Spirituality has a very broad meaning to therapy clients. It may mean active participation in one of the 5 major world religions in a formal and organized way, or they may no longer be practicing but still hold beliefs informed by these. Spirituality may also be practices that come together to culminate as a personalize belief system, such as spending time in nature, meditation, personal prayer, music, and candles, among others. Some clients may feel estranged from the concept of spirituality due to negative experiences that have left lasting effects on a client, such as ostracization and abuse. And others simply not have any spiritual inclinations, one way or another. In whatever shape or form our clients' spirituality may present itself, therapists need to make space in therapy for these facets of their clients.

As therapists, we are trained to ask in our assessments about family, work/school, life goals, and challenges. Yet, while gender, sexuality, and culture are identities we frequently inquire about when meeting a new client, spirituality is frequently forgotten. There may be many reasons for this, including fear of discomfort and feeling unprepared to hold what might arise. Discomfort could surface as spirituality is often seen as not having a place in public society as the practice is inherently intimately personal. It's this very reason why spirituality ought to be invited into the therapy room.

By not asking about spirituality, clients may not know they can bring these parts and experiences into the therapeutic space, causing a therapist to miss rich and important therapeutic material. Clients could omit practices that are soothing to them, or values and ethics that inform their decision-making and view of themselves, others, and the world. They could forego processing what socio-political issues they are struggling with and how these impact their relationships with friends, family, spiritual community, and even themselves. Even clients who may not be spiritual might find themselves reverting to spiritual lenses from their family of origin during important life events, such as loss, transitions, and crises.

As individuals, therapists may have reservations about inviting spirituality into the therapeutic space, including a fear that they may not have knowledge about the client’s specific spiritual tradition. The therapist may also not be spiritual themself, or practice a different religion from their client. These are important questions for a therapist to consider. However, the answer may lie in the understanding that spirituality within the therapeutic space is not pastoral care (although, there are wonderful therapists who solely dedicate themselves to this work!). The therapist does not need to be an expert. All they need to bring into the room is compassion, genuine curiosity and interest, and an open mind. Therapists are not required to disclose their own spiritual beliefs or even lack thereof. Just like we make room for other identities, like gender and race, we can also make room for spiritual identities.

Aside from making room, a therapist can appreciate a client’s spirituality as a window into their values, morals, and ethical beliefs. This understanding can inform a therapist’s treatment of the client, and help move the client towards a direction in life that is more integrated and syntonic with their belief system. It's a fundamental truth that we are more at peace when our actions are aligned with our values.

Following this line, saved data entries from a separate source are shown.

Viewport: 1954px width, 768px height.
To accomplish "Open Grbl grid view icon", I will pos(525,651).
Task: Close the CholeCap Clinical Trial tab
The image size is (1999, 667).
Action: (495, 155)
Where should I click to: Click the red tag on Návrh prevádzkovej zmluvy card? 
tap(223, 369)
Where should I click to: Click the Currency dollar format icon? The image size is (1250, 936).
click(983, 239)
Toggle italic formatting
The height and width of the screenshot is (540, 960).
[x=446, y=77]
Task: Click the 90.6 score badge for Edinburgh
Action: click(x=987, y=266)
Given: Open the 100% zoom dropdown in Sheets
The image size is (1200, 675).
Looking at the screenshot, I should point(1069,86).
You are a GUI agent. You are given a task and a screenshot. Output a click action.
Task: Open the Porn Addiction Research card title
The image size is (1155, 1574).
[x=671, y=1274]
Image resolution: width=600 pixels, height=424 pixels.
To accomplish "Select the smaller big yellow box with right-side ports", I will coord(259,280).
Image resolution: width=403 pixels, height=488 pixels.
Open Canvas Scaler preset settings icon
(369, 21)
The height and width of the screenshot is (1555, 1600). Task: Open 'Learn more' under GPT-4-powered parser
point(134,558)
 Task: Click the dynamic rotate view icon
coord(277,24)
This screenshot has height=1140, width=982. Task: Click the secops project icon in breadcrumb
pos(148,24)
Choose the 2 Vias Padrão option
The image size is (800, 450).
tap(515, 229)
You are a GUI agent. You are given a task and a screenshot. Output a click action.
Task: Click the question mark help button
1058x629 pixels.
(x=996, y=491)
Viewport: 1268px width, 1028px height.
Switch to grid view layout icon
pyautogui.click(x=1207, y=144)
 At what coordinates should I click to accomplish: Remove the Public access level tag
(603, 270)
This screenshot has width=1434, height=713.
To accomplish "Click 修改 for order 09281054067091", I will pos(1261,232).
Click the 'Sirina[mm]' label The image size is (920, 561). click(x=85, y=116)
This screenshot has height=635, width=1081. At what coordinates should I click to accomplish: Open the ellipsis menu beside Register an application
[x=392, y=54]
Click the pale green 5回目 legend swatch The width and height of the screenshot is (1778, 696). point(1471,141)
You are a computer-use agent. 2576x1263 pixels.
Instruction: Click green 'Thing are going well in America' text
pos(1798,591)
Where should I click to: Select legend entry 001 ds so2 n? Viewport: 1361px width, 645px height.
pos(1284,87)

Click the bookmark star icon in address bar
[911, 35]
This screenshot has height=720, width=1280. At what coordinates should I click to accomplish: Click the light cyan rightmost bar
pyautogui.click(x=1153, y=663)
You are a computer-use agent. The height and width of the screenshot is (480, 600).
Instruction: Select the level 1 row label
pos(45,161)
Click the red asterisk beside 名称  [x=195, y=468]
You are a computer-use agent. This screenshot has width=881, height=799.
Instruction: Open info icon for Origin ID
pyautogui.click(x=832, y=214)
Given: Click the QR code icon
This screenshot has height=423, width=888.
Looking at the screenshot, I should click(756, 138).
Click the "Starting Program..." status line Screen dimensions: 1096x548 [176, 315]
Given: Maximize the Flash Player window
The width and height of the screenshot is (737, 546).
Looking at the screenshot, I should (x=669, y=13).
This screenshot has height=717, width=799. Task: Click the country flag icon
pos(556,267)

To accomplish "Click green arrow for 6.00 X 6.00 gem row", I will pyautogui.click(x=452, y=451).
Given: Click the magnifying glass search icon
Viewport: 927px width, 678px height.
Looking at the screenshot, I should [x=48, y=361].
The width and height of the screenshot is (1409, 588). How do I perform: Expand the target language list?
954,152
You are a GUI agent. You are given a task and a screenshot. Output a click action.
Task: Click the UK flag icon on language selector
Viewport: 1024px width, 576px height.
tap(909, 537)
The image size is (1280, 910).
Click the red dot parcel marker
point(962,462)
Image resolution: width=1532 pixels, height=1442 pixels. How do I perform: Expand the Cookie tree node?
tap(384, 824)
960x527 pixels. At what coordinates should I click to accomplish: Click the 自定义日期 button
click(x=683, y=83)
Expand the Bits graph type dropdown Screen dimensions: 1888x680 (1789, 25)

Similarly, as a therapist does work with clients around narratives and meaning-making, the client’s spiritual identity can be interweaved in these, helping clients identify their resiliency and making sense of past and present challenges. Moreover, spiritual communities can be of great importance to many clients, increasing their sense of belonging and connection.

As a therapist, I find that being open to exploring my client’s spirituality enables me to better accompany them with what they may be struggling with. There is a richness in exploring their spirituality that frequently helps to assist in the acceptance of what seems insurmountable, strengthen their connections to their chosen communities, and help them hold on to hope.